Operators Optimistic of Bright Future as New IoT Revenue Opportunities Come to Fruition

Among the many show-stealing IoT breakthroughs and showcases at the world’s leading tech event, there is a central question: how do mobile network operators increase revenue and profit in the emerging IoT market? This was put forward yesterday by PwC’s APAC telecoms lead, Mohammed Chowdhury, at the GSMA’s ‘Beyond Connectivity’ industry seminar at MWC Barcelona 2019.

‘The price of voice and data services is flattening and profitability has slowed’, Chowdhury declared.  As such, they operators are at a crossroads – do they stay as the reliable connectivity providers they are known as or is there a future beyond their historically core service?

As IDC’s Research Director Jon Gole asserted, ‘telecom operators are only able to address small slivers of the pie if they stick with just connectivity’. And yet, Gole stressed, ‘operators sit in a very advantageous position to orchestrate the ecosystem.’ As put by the GSMA’s IoT Emerging Enablers Lead, Neill Young, ‘all over the globe operators are exploring and launching many new services and platforms to accelerated the growth of IoT.

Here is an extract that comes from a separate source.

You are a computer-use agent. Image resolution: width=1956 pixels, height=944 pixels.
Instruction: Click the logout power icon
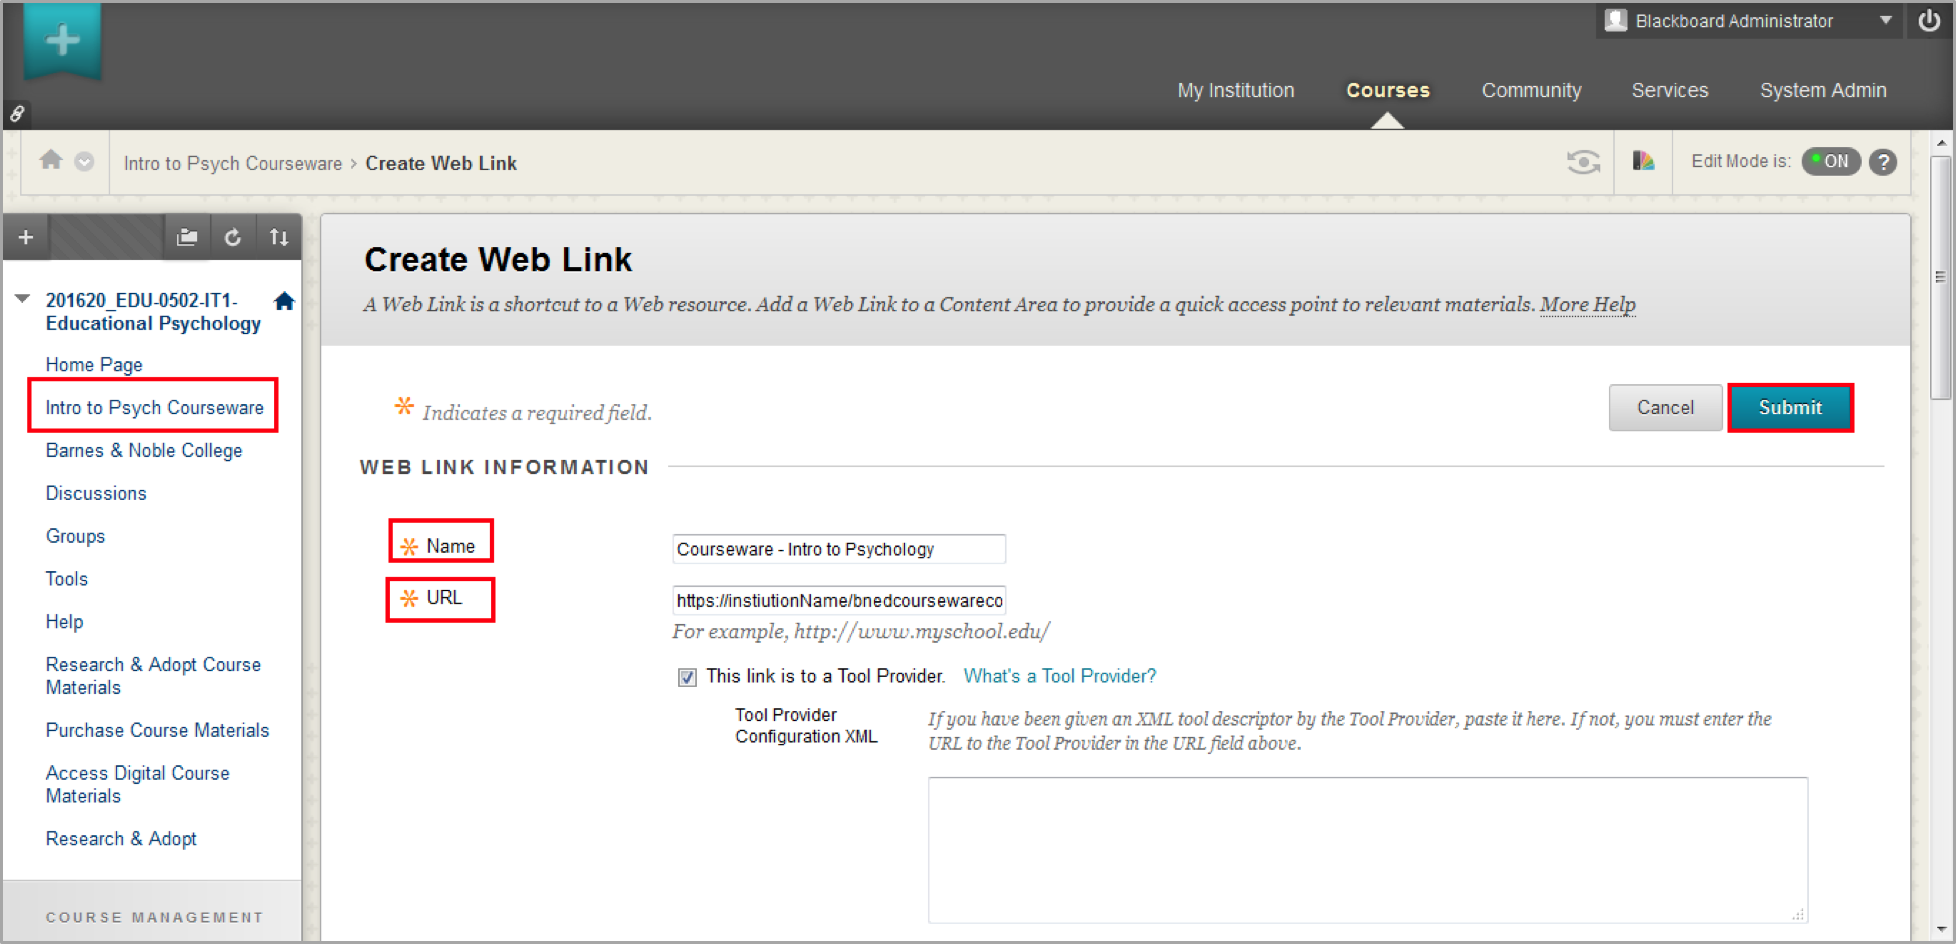pos(1929,21)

This statement was supported by FarEasTone’s Director of IoT Solution Management, Luke Wang, who demonstrated a number of ways in which the East Asian operator had made inroads into IoT service provision. Addressing Gole’s predictions on revenue opportunity, Wang claimed that ‘our experience of that is more or less true, with just connectivity we can only expect 5 or 10 percent share of overall IoT revenue – applications are becoming as important to customers as connectivity’
Wang revealed an impressive number of vertical markets that the operator had broken into, including energy management, asset tracking, biking and healthcare. ‘There is still a long way to go, but as an operator we have a good starting position. We, as an operator own the most important part of the value chain – connectivity. Without connectivity the internet of anything does not exist.’

SingTel’s Senior Director of IoT and M2M Product Management, Sriram Venkataramani, observed that a common operator strategy had been to move into vertical markets or improve their horizontal offerings. ‘The horizontal way is the route we have taken’ asserted Venkataramani, who claimed that they had achieved market success through products such as their widely applicable NB-IoT- enabled Smart Lock.

In speculating what the future held for operators, China Mobile’s Senior Technical Director, Liu Yuan, expected that there would be a change in how consumers and business perceive them; ‘most of our customers will start to see us as an IoT provider than an operator of the best network’. Indeed, Yuan’s claims already seem to be coming to fruition with operators playing ever more active roles in IoT, digital identity, edge computing and Cloud XR. We for one, expect to report substantial progress in these markets in the coming months.